Problem description
List every line in the rows below that contains the string "height", matching case exactly.

[Material shown start]

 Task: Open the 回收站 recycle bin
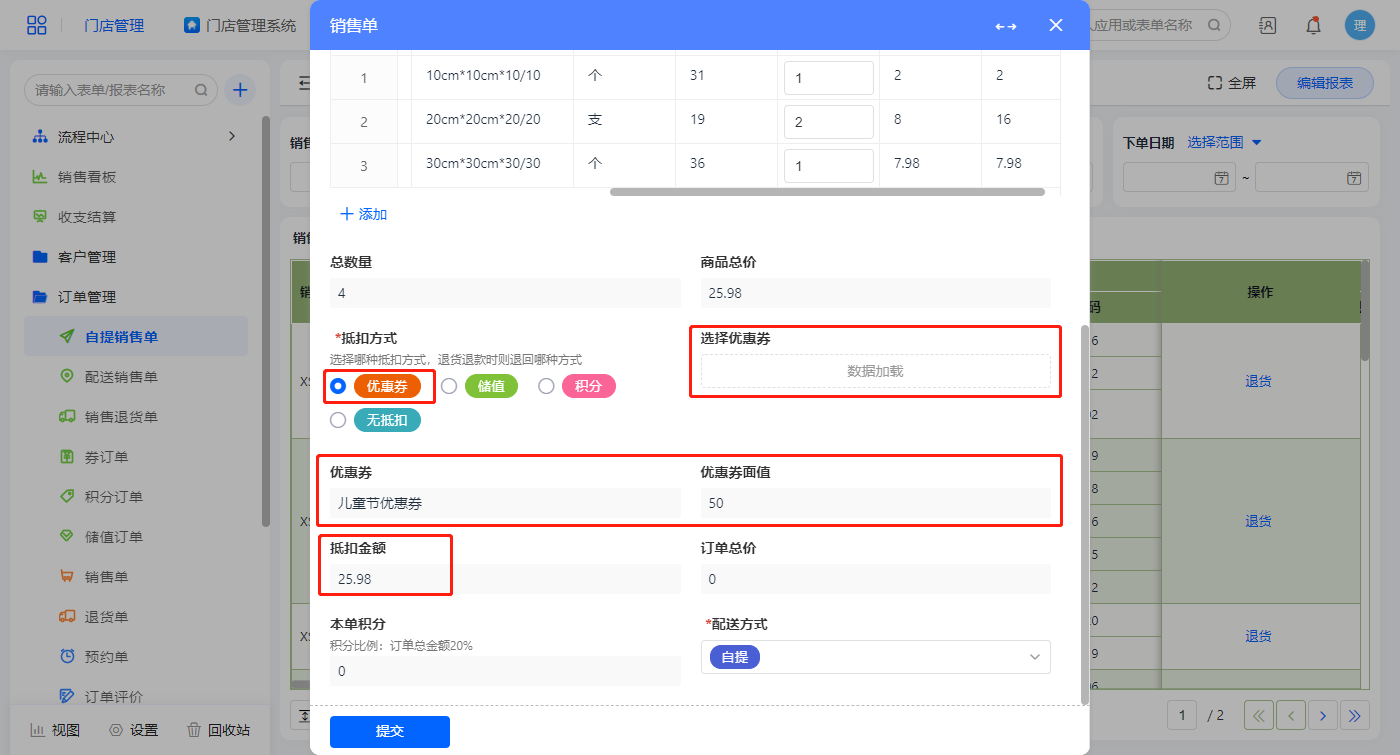[218, 730]
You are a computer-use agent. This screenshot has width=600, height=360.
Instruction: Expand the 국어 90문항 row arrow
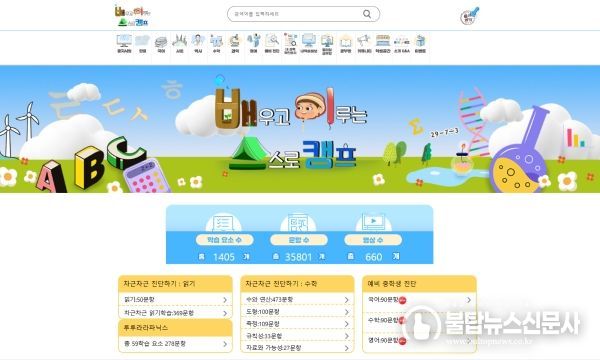pos(469,300)
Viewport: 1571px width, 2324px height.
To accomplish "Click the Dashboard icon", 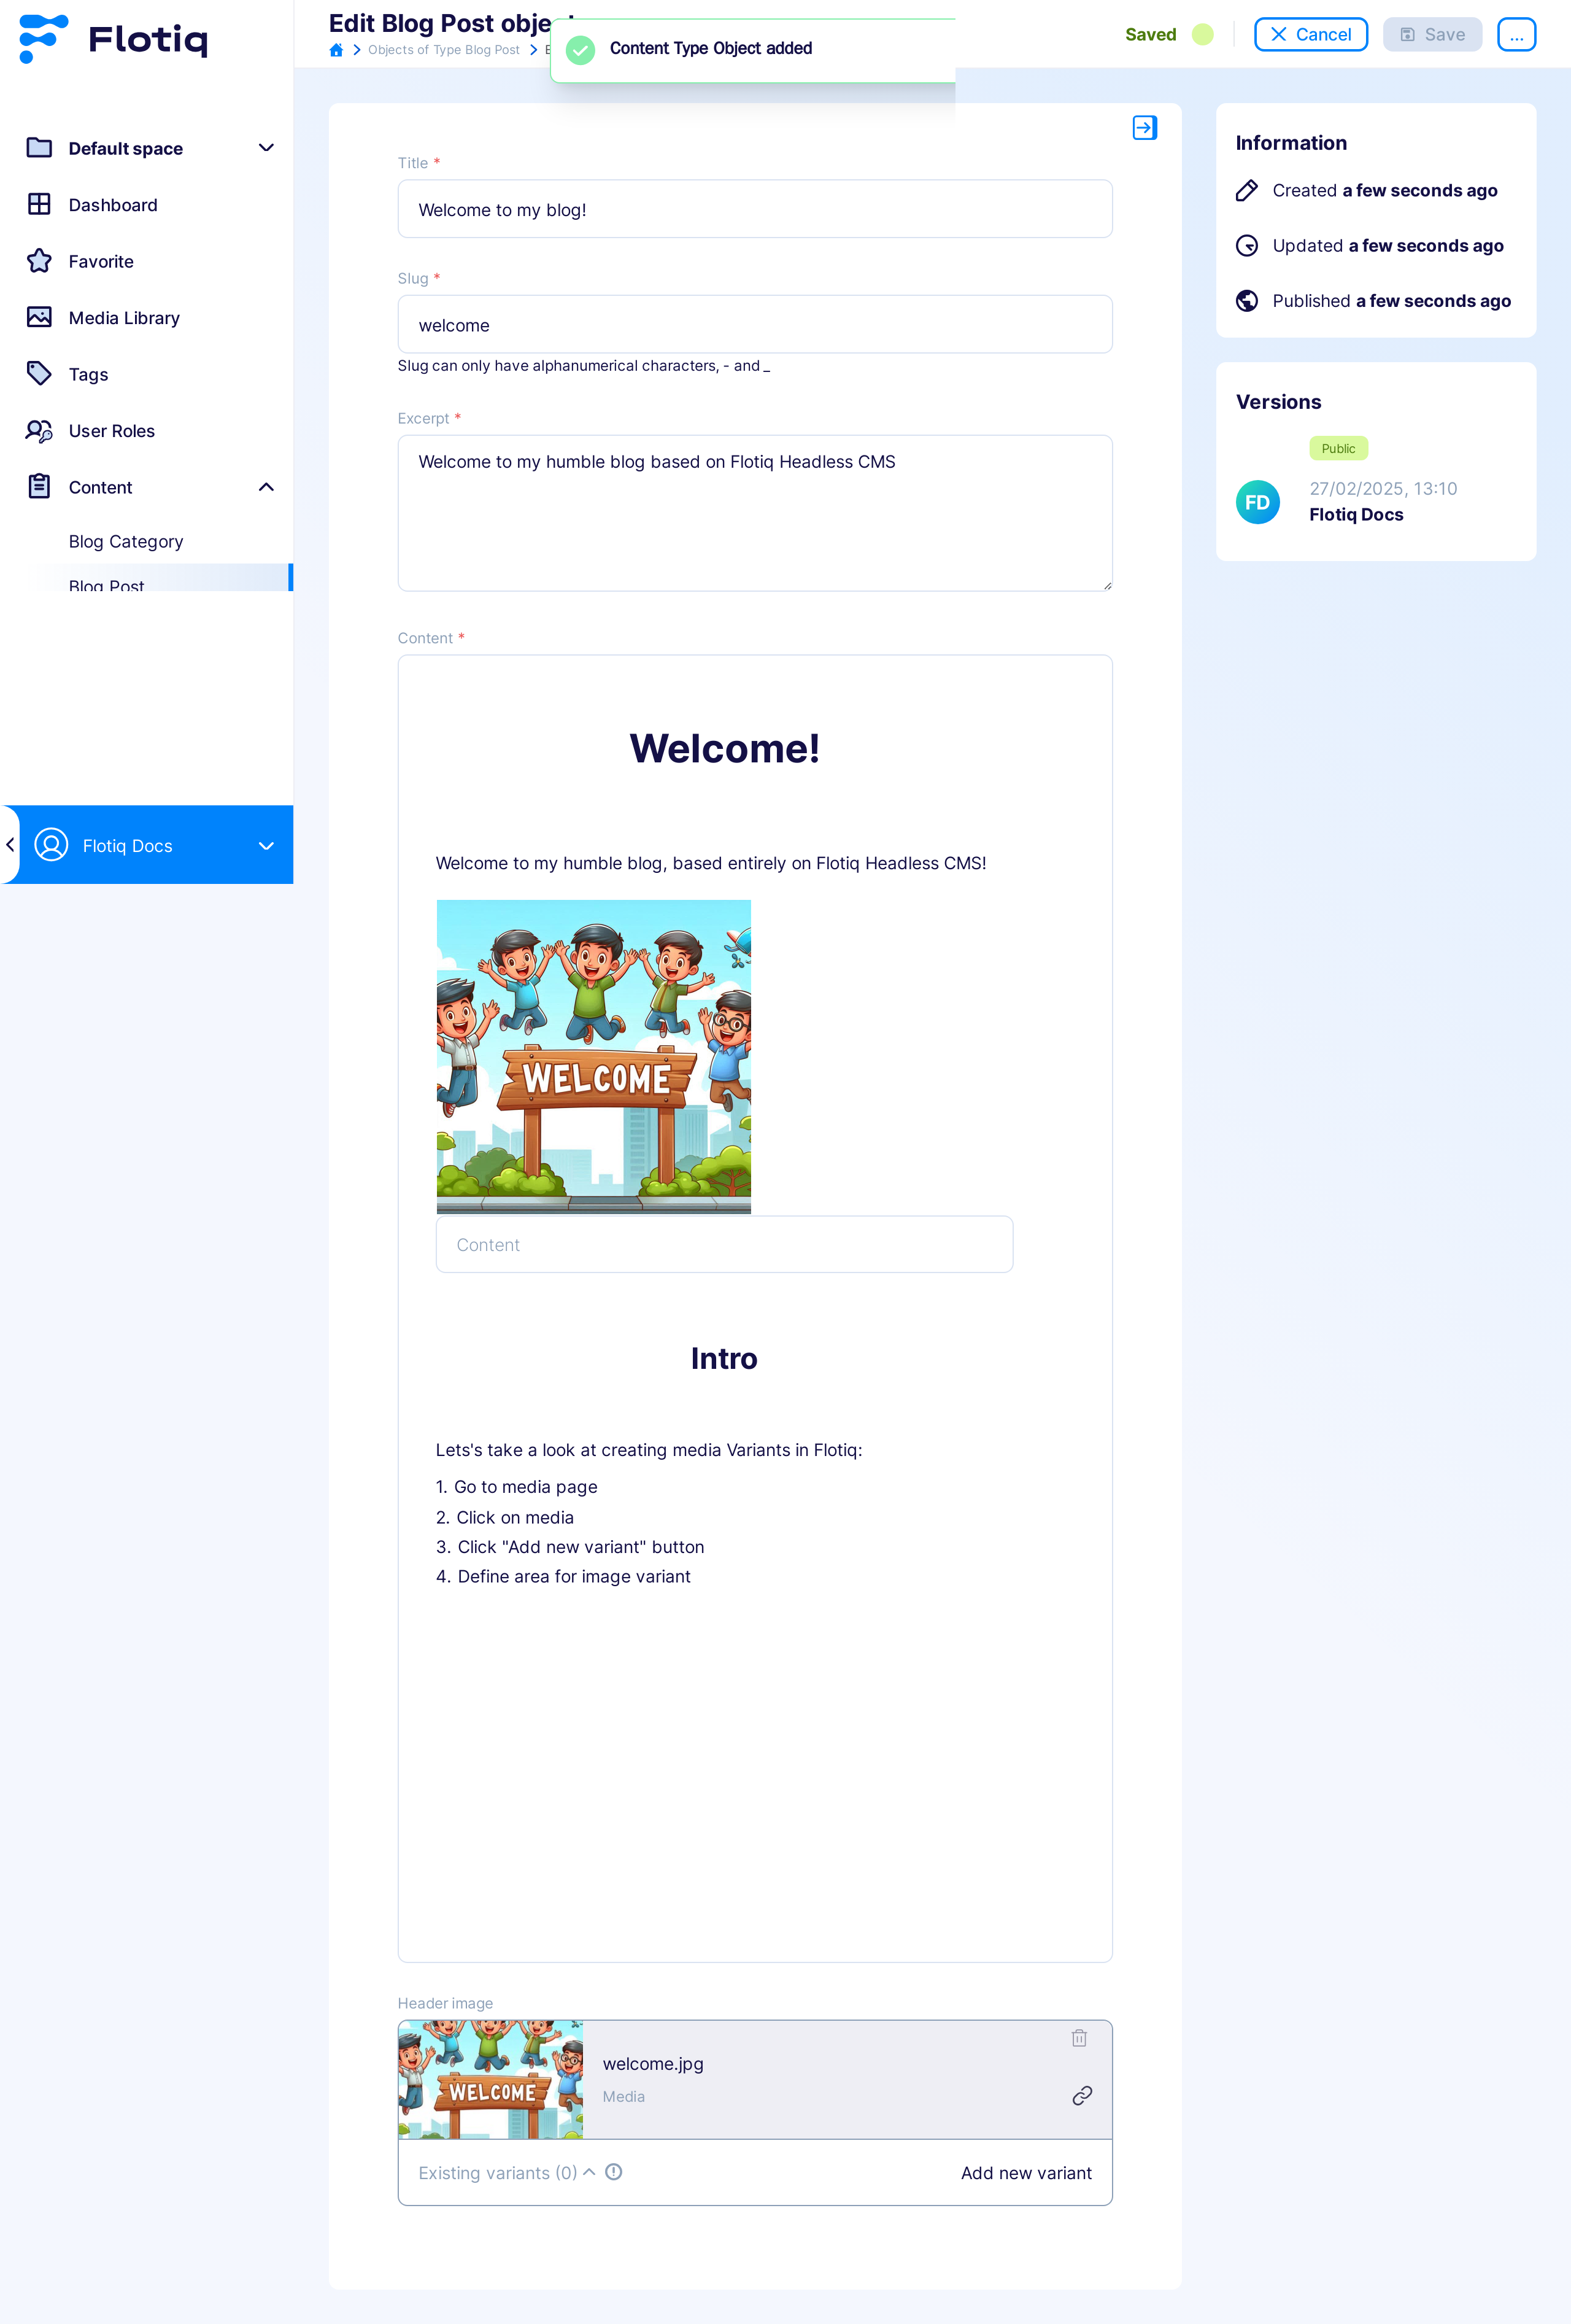I will 39,205.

[Material shown end]

Response
You are a computer-use agent. This screenshot has width=600, height=360.
Viewport: 1571px width, 2324px height.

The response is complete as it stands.